L’adempimento di detto onere è reso estremamente agevole dal D.M. 18.4.2012 che ha introdotto la possibilità di indicare nei certificati barrando la corrispondente casella se l’assenza dal lavoro sia uno stato patologico connesso alla situazione di invalidità riconosciuta.

Il lavoratore si è limitato a trasmettere alla datrice i certificati medici relativi alle sue assenze per malattia senza curare che negli stessi venisse indicata la riconducibilità causale dell’assenza alla sua condizione di invalido né comunicare altrimenti la circostanza.

L ‘inadempimento del lavoratore all’obbligo di cooperazione rende quindi inesigibile il preteso obbligo del datore di lavoro di espungere dal comporto le giornate di assenza correlate all ‘invalidità.

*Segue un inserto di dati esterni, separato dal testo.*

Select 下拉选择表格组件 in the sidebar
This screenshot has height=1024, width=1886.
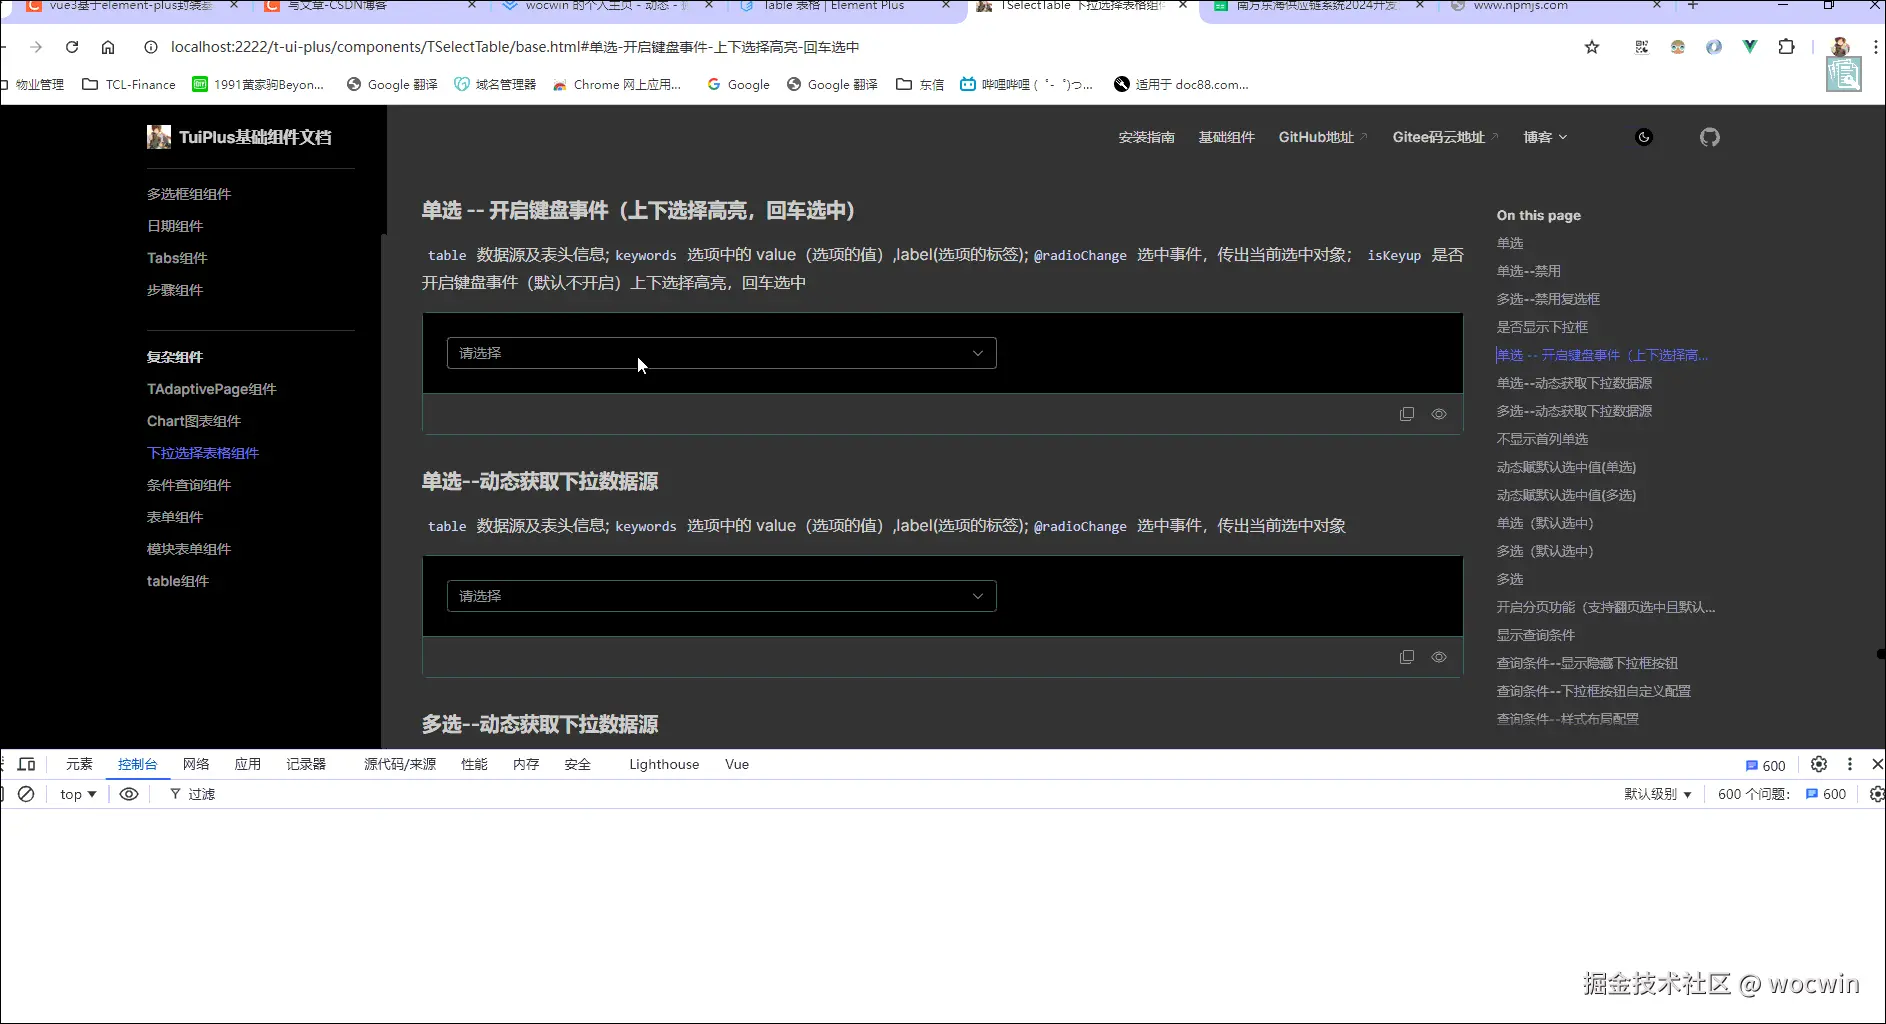coord(202,453)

Secondo il condivisibile orientamento espresso in punto dalla Suprema Corte “nella fattispecie di recesso del datore di lavoro per l’ipotesi di assenze determinate da malattia del lavoratore, tanto nel caso di una sola affezione continuata, quanto in quello del succedersi di diversi episodi morbosi (cosiddetta eccessiva morbilità), la risoluzione del rapporto costituisce la conseguenza di un caso di impossibilità parziale sopravvenuta dell’adempimento, in cui il dato dell’assenza dal lavoro per infermità ha una valenza puramente oggettiva; ne consegue che non rileva la mancata conoscenza da parte del lavoratore del limite cosiddetto esterno del comporto e della durata complessiva delle malattie e, in mancanza di un obbligo contrattuale in tal senso, non costituisce violazione da parte del datore di lavoro dei princìpi di correttezza e buona fede nella esecuzione del contratto la mancata comunicazione al lavoratore dell’approssimarsi del superamento del periodo di comporto (in quanto tale comunicazione servirebbe in realtà a consentire al dipendente di porre in essere iniziative, quali richieste di ferie o di aspettativa, sostanzialmente elusive dell’accertamento della sua inidoneità ad adempiere l’obbligazione. In senso analogo v. anche Cass. lav. n. 13396 del 13/09/2002: il lavoratore licenziato per superamento del periodo di comporto non può lamentare che il datore di lavoro non l’abbia messo in grado di avvalersi del di ritto, previsto dal contratto collettivo, di fruire di un periodo di aspettativa al termine del comporto, dal momento che il datore di lavoro non è tenuto a sollecitare il ricorso all’aspettativa e, d’altra parte, la normativa legale e contrattuale deve es sere nota ad entrambe le parti del rapporto. Conforme id. n. 21385 del 10/11/2004. V. altresì Cass. lav. n. 1757 del 1995 e n. 3351 del 1996. “

In accoglimento del reclamo proposto dalla società datrice vengono respinte le domande del lavoratore proposte con il ricorso introduttivo.